Избранницы правителей Эёрана: история демонов Нарака. Трилогия (СИ) - Свадьбина Любовь
Толчок чего‑то огромного выталкивает нас из шахты на один из этажей. Лео успевает спрятать крылья, закрывает меня собой, и нас вдавливает в пол. Громадные рога Лео окутывает что‑то длинное розовое, и над его головой возникает знакомая ящерная морда с ярко‑оранжевыми глазами.
Лицо Лео искажает гнев, радужки вспыхивают лиловым. Он рычит, скаля отросшие клыки, и каменные плиты под моей ушибленной спиной скрипят под выросшими когтями.
А у Саламандры счастливый вид, как у щеночка, словившего палку по команде апорт. Щеночка, который палку отдавать не собирается.
– Стой! – Обхватываю Лео за шею и тяну на себя, чтобы не натворил глупостей. – Стой, она безвредна!
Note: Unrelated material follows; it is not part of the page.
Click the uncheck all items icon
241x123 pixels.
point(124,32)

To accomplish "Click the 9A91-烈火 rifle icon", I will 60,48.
– Она? – переспрашивает Лео изумлённо.
– Значит, она безвредна? – в пятый раз уточняет Лео.
Я отдёргиваю руку ото лба. Вернувшийся из кухни Лео наблюдает, как счастливая Саламандра устраивается на развалившемся под ней диване, и с высоты своего немалого роста подаёт мне чашку кофе.
– Ну… – Я сижу в кресле. И если учесть, что мне не удалось уговорить Саламандру не влезать на это дизайнерское хрупкое чудо диванной мысли, даже не знаю, вправе ли я утверждать, что она безвредна и достаточно управляема, чтобы не сдавать её властям. – Она милая девочка. Ни разу не устраивала выплесков силы. Любит купаться. Лизать рога. Защищает меня. Мне кажется, опасность саламандр несколько преувеличивают.
– Она нас чуть не раздавила. Готов поспорить, что это она разнесла мне стену в бассейне. И… это ведь она меня трогала во время нашего разговора в студии, да?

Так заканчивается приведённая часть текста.